Это страшная стигма на их знаменитых веселых песнях, на этом новом удалом великолепии буршей. Это страх перед грядущим и в то же время спокойное примирение с будущей жизнью филистера, где весьма приятно увидеть себя «старым господином». Продав свою душу бюргерству вместе с профессией и браком, тем больше ценят несколько лет свободы. Этот обмен предпринимается во имя юности. Открыто или тайно, в пивной или на оглушительных сборищах с громкими речами достигают дорогой ценой состояния угара, который должен запомниться. Это сознание весело проведенной юности и проданной зрелости, которая в конце концов жаждет покоя, об него разбивались все попытки одухотворить студенчество. Эта форма жизни существует против всякой очевидности в противоречии со всеми духовными и природными силами, и они выступают против нее – государство посредством науки, эрос с помощью проституток, так она уничтожается самой природой. Потому что студенты – это не самое молодое поколение, они уже стареют.
Почувствовать свой возраст – это героическое решение для тех, кто потерял молодые годы в немецких школах, и высшая школа приоткрыла для них наконец возможности жизни юноши, которые годами ускользали от них. И все-таки надо понять, что они должны быть созидающими, то есть одинокими и стареющими, что уже существует более молодое поколение юных и детей, которому они могут посвятить себя только как учителя. Из всех ощущений это самое чуждое для них. Именно поэтому они не могут найти себя в своем существовании и не согласны с самого начала жить с детьми – это ведь и означает учить, – потому что нигде не попадают в сферу одиночества. А поскольку они не признают своего возраста, то пребывают в безделье. Только осознанная тоска по прекрасному детству и достойной юности есть условие для творчества. Без этого невозможно обновление их жизни – без жалоб по поводу несостоявшейся блестящей карьеры.
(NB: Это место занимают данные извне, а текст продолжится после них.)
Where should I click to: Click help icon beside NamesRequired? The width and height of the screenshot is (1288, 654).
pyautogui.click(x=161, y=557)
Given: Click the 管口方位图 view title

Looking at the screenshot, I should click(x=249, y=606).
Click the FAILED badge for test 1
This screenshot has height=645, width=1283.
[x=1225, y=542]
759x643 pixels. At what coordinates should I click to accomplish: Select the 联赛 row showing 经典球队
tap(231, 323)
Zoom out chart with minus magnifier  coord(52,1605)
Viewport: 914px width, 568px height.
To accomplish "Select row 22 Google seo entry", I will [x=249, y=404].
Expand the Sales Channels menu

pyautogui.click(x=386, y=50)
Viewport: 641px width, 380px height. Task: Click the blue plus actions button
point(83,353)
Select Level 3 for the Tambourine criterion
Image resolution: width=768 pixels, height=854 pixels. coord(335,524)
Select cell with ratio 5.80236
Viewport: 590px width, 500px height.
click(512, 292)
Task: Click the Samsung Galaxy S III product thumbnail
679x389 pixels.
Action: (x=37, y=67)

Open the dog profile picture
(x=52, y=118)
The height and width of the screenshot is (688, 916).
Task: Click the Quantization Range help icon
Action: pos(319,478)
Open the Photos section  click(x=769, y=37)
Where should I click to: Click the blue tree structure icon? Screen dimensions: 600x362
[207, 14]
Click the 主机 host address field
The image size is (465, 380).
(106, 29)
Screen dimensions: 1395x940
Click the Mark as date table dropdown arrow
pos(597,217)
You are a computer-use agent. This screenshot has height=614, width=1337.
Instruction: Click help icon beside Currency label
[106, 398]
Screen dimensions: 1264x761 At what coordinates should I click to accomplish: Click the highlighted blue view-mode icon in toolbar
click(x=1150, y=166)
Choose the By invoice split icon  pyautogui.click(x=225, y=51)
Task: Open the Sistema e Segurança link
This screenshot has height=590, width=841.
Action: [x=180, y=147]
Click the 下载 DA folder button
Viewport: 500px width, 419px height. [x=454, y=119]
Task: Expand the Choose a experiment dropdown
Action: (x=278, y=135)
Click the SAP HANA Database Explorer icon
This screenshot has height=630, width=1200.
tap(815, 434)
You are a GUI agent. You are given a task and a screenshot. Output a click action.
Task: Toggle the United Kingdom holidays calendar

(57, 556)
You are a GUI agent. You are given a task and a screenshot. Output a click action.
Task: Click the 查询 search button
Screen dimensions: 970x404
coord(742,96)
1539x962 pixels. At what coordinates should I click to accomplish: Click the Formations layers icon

Страх перед одиночеством есть причина эротической невоздержанности. Сравнивая себя с отцами, а не с теми, кто придет после них, они сохраняют видимость молодости. Их дружба лишена величия и одиночества. Экспансивная, видящая перед собой бесконечность дружба созидающих, которая и в том случае имеет в виду человечество, даже когда они остаются вдвоем со своими стремлениями, неизвестна молодежи из высшей школы. Их дело – эго личное братание, ограниченное и одновременно безудержное, совершенно одинаковое в пивной или кафе в момент возникновения нового союза. Все эти объединения – это базар преходящих ценностей, как и пребывание на семинарах или в кафе, заполнение пустого времени, заглушающее звук голоса, призывающего построить свою жизнь в духе единства творчества, эроса, молодости. Речь идет о целомудренной, скромной в своих требованиях молодежи, исполненной почтительности к потомкам.